Guest blogger Gail Sachson writes that Patti Smith’s book Just Kids is an exploration of love lost and found.


Gail Sachson owns Ask Me About Art, offering lectures, tours and program planning. She is the Chair of the Cultural Affairs Commission and a member of the Public Art Committee.

Patti Smith, the Godmother of Punk, is showing her photographs at the Wadsworth Atheneum Museum in Hartford, Conn., this week. The exhibit actually will answer her own question, when she asks, referring to her relationship with photographer Robert Mapplethorpe, “Is it necessary to define love?”

Smith’s photos seem to define her loves. They are of the material things the people she loved loved. They are of the things they lived with – like Mapplethorpe’s velvet slippers. The things that still reek of their spirits and memory.

The exhibit, “Patti Smith: Camera Solo,” and the national attention it brings, offers us an incentive to reread and re-examine Just Kids, the 2010 National Book Award-winning story of Smith’s life with Mapplethorpe in the late 60 to early 70s.

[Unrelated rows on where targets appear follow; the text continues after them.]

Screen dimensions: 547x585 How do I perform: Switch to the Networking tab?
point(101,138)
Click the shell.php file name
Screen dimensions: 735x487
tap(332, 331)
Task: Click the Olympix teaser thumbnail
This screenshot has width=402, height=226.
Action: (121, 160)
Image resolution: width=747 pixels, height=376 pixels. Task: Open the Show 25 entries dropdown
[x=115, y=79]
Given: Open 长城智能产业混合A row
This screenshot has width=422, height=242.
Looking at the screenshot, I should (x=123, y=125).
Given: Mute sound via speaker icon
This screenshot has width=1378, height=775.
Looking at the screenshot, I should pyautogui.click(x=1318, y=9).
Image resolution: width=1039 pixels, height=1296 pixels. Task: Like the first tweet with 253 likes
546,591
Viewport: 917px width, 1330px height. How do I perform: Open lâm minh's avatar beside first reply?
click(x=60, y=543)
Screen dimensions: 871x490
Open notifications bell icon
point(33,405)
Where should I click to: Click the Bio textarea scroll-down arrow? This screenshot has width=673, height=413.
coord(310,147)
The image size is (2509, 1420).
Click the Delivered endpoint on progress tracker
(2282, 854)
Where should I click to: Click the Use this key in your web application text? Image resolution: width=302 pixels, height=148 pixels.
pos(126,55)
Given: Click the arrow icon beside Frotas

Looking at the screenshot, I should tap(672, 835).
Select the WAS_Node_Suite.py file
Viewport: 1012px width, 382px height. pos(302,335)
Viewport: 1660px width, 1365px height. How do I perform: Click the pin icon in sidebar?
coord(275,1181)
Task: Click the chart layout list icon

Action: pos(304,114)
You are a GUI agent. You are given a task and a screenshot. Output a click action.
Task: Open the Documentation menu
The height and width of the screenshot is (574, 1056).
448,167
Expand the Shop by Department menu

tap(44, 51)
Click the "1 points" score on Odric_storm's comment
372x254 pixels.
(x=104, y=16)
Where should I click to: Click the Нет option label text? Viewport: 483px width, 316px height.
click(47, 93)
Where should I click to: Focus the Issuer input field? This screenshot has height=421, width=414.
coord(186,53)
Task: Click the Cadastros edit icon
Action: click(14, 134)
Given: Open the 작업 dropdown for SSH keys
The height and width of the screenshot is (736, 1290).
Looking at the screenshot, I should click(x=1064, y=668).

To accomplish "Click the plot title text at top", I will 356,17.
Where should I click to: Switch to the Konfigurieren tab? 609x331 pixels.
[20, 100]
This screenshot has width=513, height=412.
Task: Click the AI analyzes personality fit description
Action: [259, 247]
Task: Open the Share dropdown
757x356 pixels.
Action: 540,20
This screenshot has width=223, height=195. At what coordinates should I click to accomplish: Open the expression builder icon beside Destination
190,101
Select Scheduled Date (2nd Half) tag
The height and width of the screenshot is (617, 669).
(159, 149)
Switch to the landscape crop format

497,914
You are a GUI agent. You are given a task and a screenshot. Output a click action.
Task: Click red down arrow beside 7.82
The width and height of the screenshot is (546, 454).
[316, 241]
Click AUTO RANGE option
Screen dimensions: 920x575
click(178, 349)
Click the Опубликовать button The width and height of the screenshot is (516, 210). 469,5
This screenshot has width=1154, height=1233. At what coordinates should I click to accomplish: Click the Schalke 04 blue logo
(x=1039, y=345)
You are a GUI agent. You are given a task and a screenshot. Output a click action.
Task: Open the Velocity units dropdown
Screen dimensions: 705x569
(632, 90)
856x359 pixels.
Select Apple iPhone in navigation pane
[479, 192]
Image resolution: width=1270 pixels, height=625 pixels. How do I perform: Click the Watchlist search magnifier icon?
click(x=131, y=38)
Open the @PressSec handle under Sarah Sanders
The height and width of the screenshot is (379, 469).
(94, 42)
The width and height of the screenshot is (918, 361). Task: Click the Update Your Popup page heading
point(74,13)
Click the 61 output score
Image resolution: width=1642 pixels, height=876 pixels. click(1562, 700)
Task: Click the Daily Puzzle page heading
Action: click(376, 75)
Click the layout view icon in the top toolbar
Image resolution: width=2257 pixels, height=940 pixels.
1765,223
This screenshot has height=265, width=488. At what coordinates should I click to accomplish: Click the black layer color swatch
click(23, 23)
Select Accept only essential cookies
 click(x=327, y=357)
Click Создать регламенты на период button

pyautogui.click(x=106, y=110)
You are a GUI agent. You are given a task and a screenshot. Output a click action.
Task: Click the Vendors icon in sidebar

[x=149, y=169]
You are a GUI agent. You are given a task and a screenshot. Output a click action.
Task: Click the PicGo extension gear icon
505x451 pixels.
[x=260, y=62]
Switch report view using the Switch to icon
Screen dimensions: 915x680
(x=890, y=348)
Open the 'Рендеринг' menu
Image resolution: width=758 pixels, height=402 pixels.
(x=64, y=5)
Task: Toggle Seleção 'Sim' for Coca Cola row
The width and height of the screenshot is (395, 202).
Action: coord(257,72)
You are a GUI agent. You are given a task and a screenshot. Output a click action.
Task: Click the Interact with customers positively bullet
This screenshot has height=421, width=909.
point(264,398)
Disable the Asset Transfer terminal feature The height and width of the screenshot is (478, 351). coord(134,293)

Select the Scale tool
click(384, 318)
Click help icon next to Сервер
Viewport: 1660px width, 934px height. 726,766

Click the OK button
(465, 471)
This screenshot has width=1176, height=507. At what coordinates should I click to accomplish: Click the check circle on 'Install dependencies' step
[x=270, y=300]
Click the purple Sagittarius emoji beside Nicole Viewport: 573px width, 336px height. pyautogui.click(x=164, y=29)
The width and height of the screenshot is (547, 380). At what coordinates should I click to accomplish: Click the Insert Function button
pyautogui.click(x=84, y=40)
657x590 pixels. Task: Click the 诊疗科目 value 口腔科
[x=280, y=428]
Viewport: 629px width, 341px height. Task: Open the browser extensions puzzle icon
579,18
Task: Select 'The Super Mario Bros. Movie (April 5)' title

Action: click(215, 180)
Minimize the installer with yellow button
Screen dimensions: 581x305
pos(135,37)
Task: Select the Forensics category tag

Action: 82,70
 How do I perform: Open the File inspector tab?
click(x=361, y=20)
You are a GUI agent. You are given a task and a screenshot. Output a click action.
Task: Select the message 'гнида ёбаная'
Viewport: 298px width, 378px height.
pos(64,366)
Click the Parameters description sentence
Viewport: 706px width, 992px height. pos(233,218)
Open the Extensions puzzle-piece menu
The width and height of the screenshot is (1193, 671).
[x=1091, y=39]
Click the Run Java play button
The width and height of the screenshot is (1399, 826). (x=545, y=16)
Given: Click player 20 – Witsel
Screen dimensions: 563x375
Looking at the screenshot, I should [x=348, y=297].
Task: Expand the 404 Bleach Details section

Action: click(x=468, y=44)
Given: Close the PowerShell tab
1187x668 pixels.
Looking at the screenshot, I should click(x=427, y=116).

Smith wrote the book to fulfill a promise to Mapplethorpe to tell their story, and she may not realize that without actually writing a dry dictionary definition, she defines their love. Just Kids teaches us about different kinds of love – and certainly different kinds of living. And although we are dragged into a world of drugs, deaths, sad0masochism, prostitution and poverty, we go willingly.

We go willingly because we believe in their young love, their bond, their need for each other, and we rightly fear for their survival. Smith says, “We were like Hansel & Gretel, as we ventured out into the Black Forest of the world, with temptations and witches and demons we never dreamed of and splendor we only partially imagined.”

A lack of funds kept them together. An overdose of living drove them apart. Then they lived separately, but never separate.

Mapplethorpe became successful, but succumbed. He died of AIDS in 1989. Smith thrived and survived. She married. Had two children, who are now in their 20s, the same age at which she  met  Mapplethorpe. After 16 years of raising a family, Smith has rekindled her career and is still relevant and still rebellious at 64.

Just Kids awakens a sensitivity in all of us. And as for defining love, Smith seems to assert that it is an emotion filled with acceptance, openness and trust and imbued with promises to remember those loved. She refuses to mourn any of her lost loves: Mapplethorpe, her husband, her brother, her parents, her colleagues, Virginia Woolf, historical figures, poets or mentors she loved. But she does insist upon remembering them in song, in poetry and now in photographs.

  • Patricia Pelehach

    I, too, really enjoyed this book and found it very affecting. It is also very funny in parts. I hope your note
    encourages others to get this book and read it.